The products have helped to cement Nvidia’s leadership in the AI space and are expected to further boost the company’s financial results going forward.

More recently, media reports have surfaced that Nvidia plans to begin making microchips for personal computers (PCs), a move that is seen as a direct challenge to rival Intel (NASDAQ:INTC).

Specifically, Nvidia has begun designing central processing units that can run Microsoft’s (NASDAQ:MSFT) Windows operating system. Nvidia is reportedly moving into the market for personal computer chips in collaboration with British chip maker Arm Holdings (NASDAQ:ARM), with plans to begin selling PC chips by 2025.

If there’s a storm cloud forming on the horizon for Nvidia, it is the Biden administration’s efforts to halt exports of its AI chips to China over fears that Beijing could use the technology to strengthen its military capabilities.

Sales to China had previously accounted for 25% of Nvidia’s revenue.
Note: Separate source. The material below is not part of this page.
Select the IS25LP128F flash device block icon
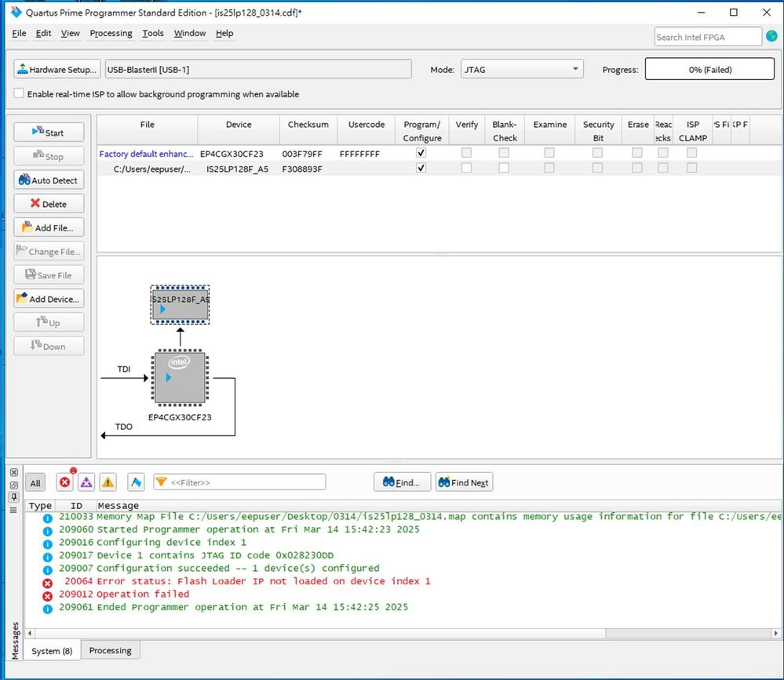The image size is (784, 680). tap(180, 304)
While the company has said that it doesn’t expect a meaningful hit to its financial results, the China ban pulled NVDA stock lower when it was announced earlier this year.

Beyond geopolitics, Nvidia’s board of directors has approved a $25 billion share repurchase program, which is good news for stockholders. Nvidia had bought back $3.28 billion of its own stock in Q2 of this year.

It’s also worth noting that Nvidia’s valuation improved following its blockbuster earnings. The price-earnings ratio of NVDA stock fell to 33 times expected earnings over the next 12 months after its Q2 print, down from 46 previously.

Analysts continue to upgrade NVDA stock and see more room for the company’s share price to run substantially higher. The median price target on Nvidia’s stock among 44 analysts who track the company’s progress is $623.75, which is 34% higher than current levels.

Nvidia’s share price has surged due to high demand for AI microchips and semiconductors.

The export ban to China is a mere speed bump for Nvidia, whose growth appears to be accelerating. Long-term, there’s no telling how much the company and its share price will grow. NVDA stock is a buy.